Cooper Lake State Park – South Sulphur Unit
Sulphur Springs, 903/945-5256

The Pitch: The few remaining areas of Texan tallgrass prairie can be found two hours northeast of Dallas-Fort Worth on the south side of Cooper Lake. Walk the easy, 30-minute Honey Creek Trail, and use the Junior Ranger Pack binoculars to spot bald eagles, bluebirds, white-tailed deer, bobcats and beavers. Then head to the accessible amphitheater for Dutch-oven cooking demonstrations (with samples!), nature journaling, squirrel school (everything you ever wanted to know about the nut-loving creatures) and night programming such as Milky Way viewings and nocturnal animal sound identification. On warm days, book a guided one-hour canoe tour on the lake for $12 per canoe (each seats two) or rent a kayak from the new vending machines.

Good To Know: Every camping loop has a number of accessible paved trails and picnic tables (one side extends further to accommodate wheelchairs).

Cost: ADA-designated campsites, from $18 per day; adult admission, $5 per day

Nearby Perk: Let kids see how ice cream, butter and cheese are made at the Southwest Dairy Museum just 25 minutes south of the lake. The accessible museum is open Monday– Friday 9am–4pm; docents offer guided tours by appointment.

Garner State Park
Concan, 830/232-6132

The Pitch: Five-and-a-half hours southwest of Dallas-Fort Worth, camp along the Frio River at the Pecan Grove or Oakmont campgrounds, where kids find sand volleyball, an accessible basketball court and putt-putt golf for all ages and abilities. From here, gain access to the easy, half-mile Blinn River Trail that promises lots of wildlife sightings, or drive north to the Frio Canyon Trail, a dirt road more suitable for wheels. Rent a kayak and a life jacket to fish. And download the geocaching app to your smartphone to get the coordinates of hidden treasures (a terrain rating of 1 means the path to the cache is accessible).

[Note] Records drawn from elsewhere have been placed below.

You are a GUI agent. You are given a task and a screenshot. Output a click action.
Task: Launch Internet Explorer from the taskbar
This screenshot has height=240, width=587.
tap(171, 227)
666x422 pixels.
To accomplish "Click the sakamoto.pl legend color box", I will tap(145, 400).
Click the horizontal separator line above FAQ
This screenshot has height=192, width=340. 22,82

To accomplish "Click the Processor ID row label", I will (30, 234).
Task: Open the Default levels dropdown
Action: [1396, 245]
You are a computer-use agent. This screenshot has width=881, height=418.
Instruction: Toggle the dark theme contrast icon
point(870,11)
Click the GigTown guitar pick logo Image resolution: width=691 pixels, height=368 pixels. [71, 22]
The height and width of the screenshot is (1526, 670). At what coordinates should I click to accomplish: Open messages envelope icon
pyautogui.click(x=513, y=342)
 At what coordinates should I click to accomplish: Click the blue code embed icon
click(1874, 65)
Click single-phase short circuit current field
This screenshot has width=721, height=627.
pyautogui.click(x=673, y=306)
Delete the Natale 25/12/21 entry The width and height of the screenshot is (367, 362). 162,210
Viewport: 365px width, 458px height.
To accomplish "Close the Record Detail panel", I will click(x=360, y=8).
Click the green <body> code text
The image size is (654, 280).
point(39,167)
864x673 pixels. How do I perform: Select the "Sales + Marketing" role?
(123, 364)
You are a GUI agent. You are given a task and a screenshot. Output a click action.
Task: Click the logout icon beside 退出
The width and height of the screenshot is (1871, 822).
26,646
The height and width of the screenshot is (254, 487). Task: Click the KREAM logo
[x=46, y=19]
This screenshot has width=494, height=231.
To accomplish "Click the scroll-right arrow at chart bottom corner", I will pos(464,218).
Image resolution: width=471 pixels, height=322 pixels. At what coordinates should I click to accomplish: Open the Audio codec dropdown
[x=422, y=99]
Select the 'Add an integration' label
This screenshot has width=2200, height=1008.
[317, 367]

Good To Know: There is only one ADA-designated cabin so reserve early by phone.

Cost: Campsites with water and electricity, from $22 per day; adult admission, $8 per day. ADA cabin, $143 per night for four people.

Nearby Perk: From October to November, the maple trees of Lost Maples Natural Area, one hour north of the park, put on a colorful show. Make a day trip to see the striking leaves along the Maple Trail (which is not wheelchair accessible).